## PoNQ: a Neural QEM-based Mesh Representation

https://arxiv.org/pdf/2403.12870

This notebook is an overview of the PoNQ framework. More specifically the goal is to understand the theory behind it and run a task for converting point cloud into a mesh representation.

**Problem:** Lack of learnable 3D representations *that can capture ridges and corners*, while guaranteeing valid output meshes representing real 3D shapes.

**Other work**: Initially shape representation for learning relied on implicit volumetric representations. Training was costly (due to requirements of processing the whole volume). Resulting mesh surfaces lacked volume, were overly smoothed shapes, even where sharp efeatures were expected (lack of sharpness).

Other methods don't ensure the following properties:

- Watertightness: Mesh encloses non-degenerate volume
- Self-intersections: Surface not immersed, but embedded in $\mathbb{R}^{3}$

This was the approach that guaranteed these properties - https://nissmar.github.io/voromesh.github.io/ (VoroMesh). **Downside** - Overly complex output meshes (Presence of many spurious polygonal facets) + wrong occupancy guesses create dents.

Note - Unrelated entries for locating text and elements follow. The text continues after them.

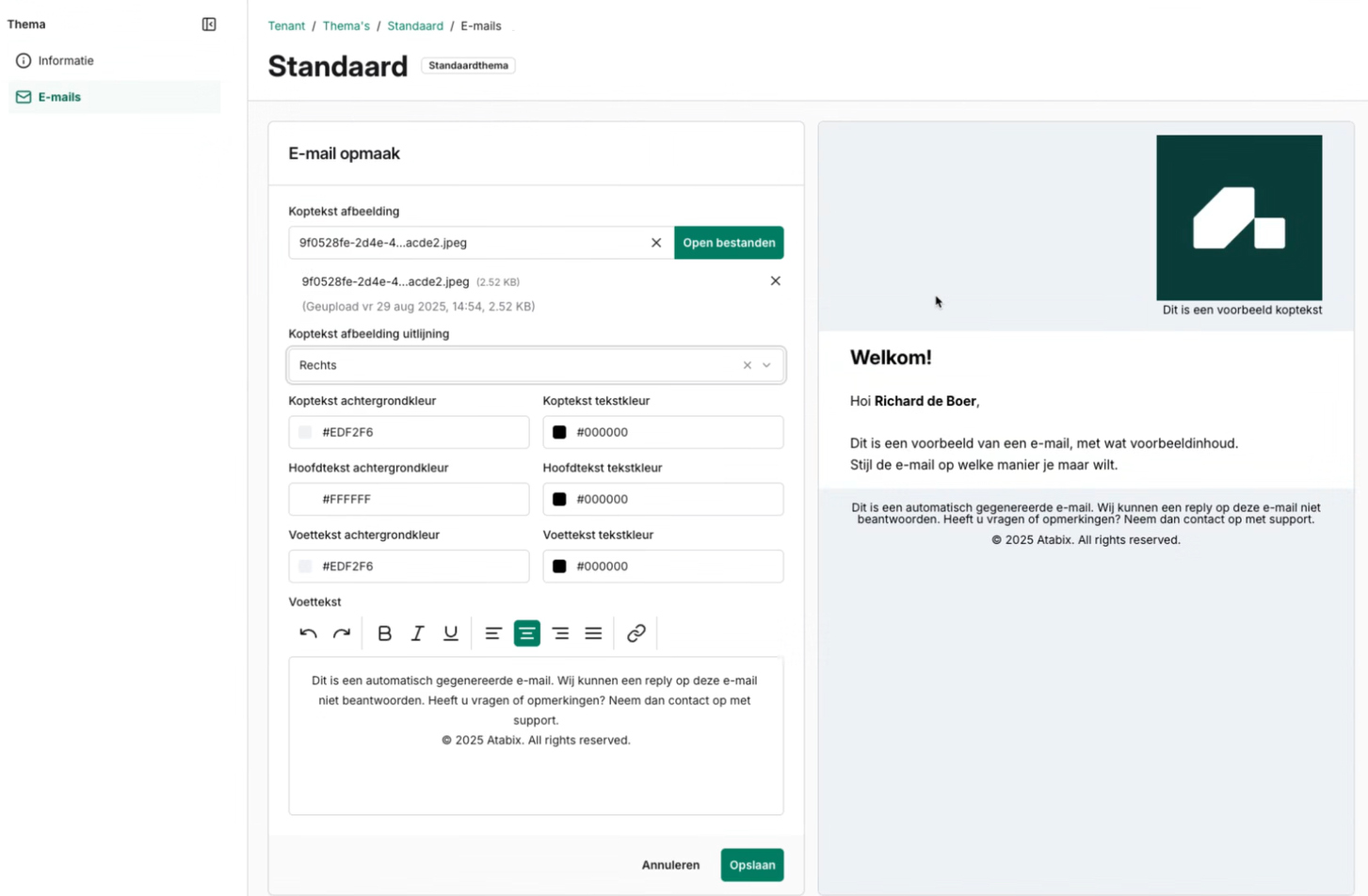Toggle italic formatting in footer editor
The image size is (1368, 896).
(x=417, y=633)
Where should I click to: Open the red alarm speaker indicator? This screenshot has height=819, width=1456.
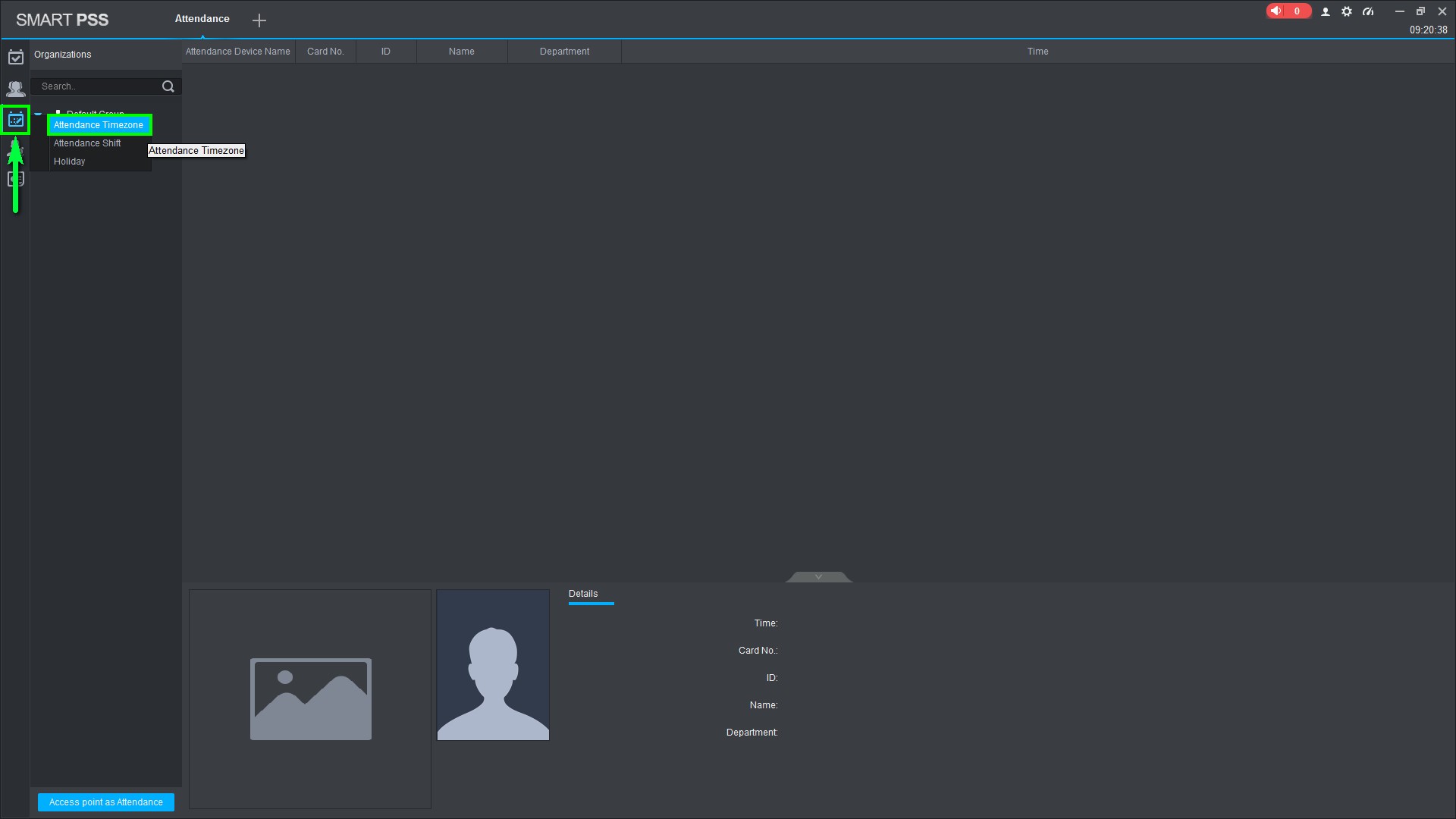click(1287, 11)
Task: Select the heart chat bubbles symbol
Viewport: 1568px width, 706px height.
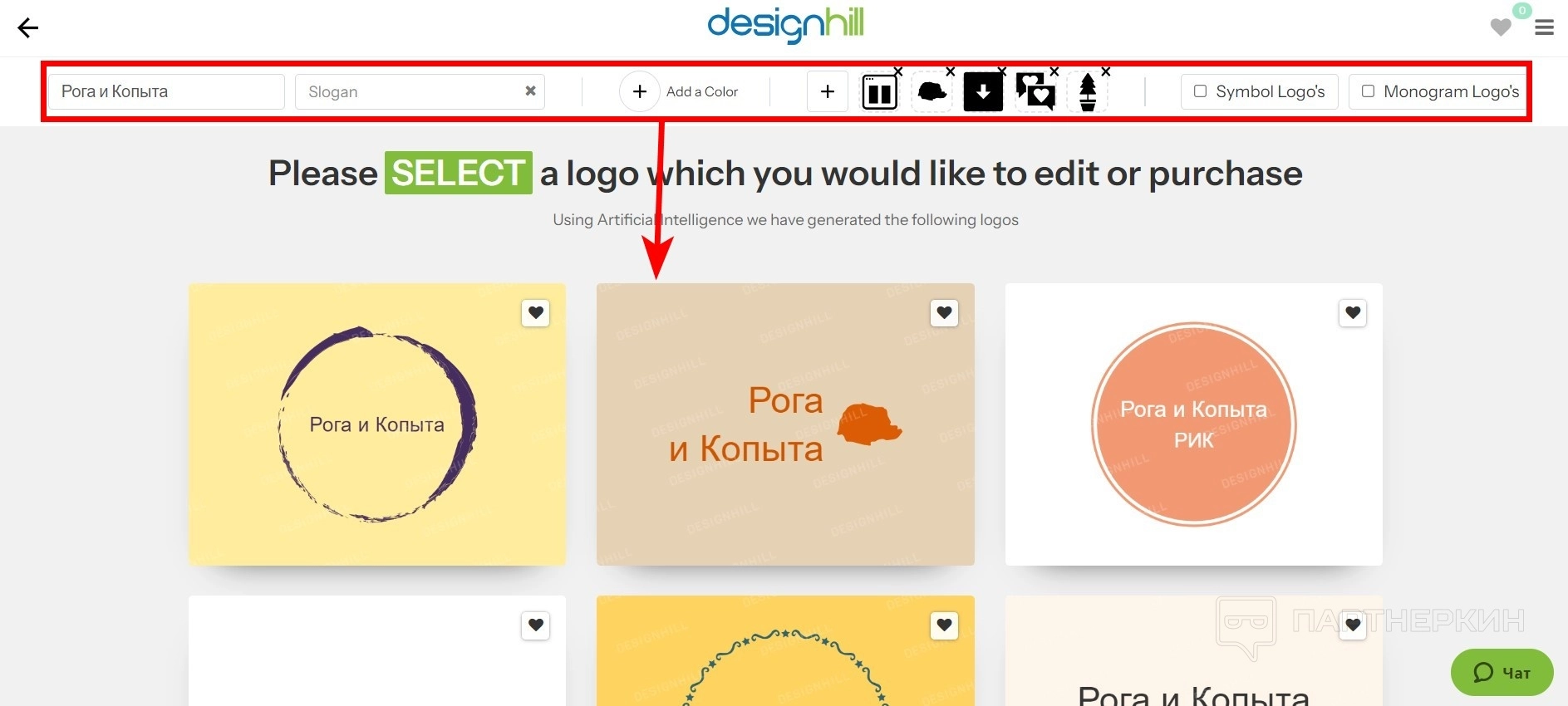Action: [1035, 91]
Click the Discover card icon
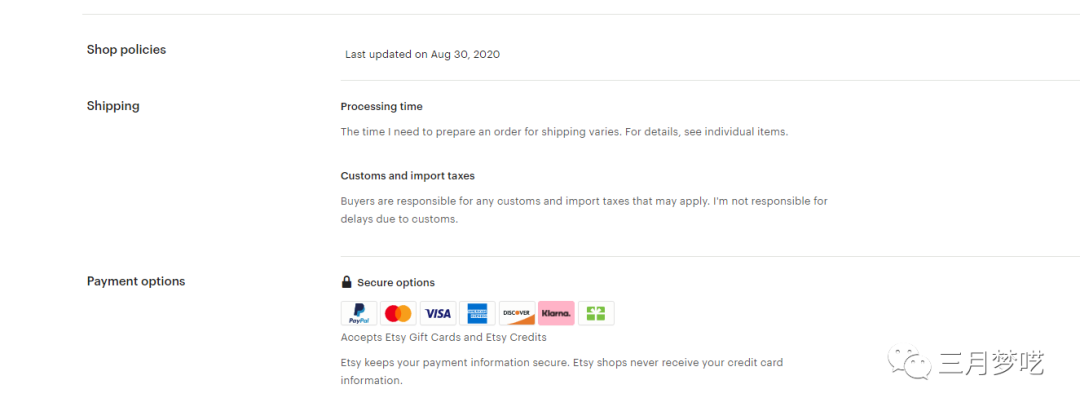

**Idea:** Learnable 3D representation which encodes a shape through discrete points and other local geometric quantities.

**Method Properties:**

- Captures sharp features and boundaries, preserves intricate features
- Guaranteed to be watertight, free of self-intersections
- Can be reduced to the element count of the output shapes, preserves sharp features
- Outperforms SOTA in mesh reconstruction from SDF grids

## Quadratic Error Metrics

**Important Property:** The sum of two matrices $Q_{i}$ and $Q_{j}$ represent the *sum of the squared distances to the union of the tangent planes* used for $Q_{i}$ and $Q_{j}$.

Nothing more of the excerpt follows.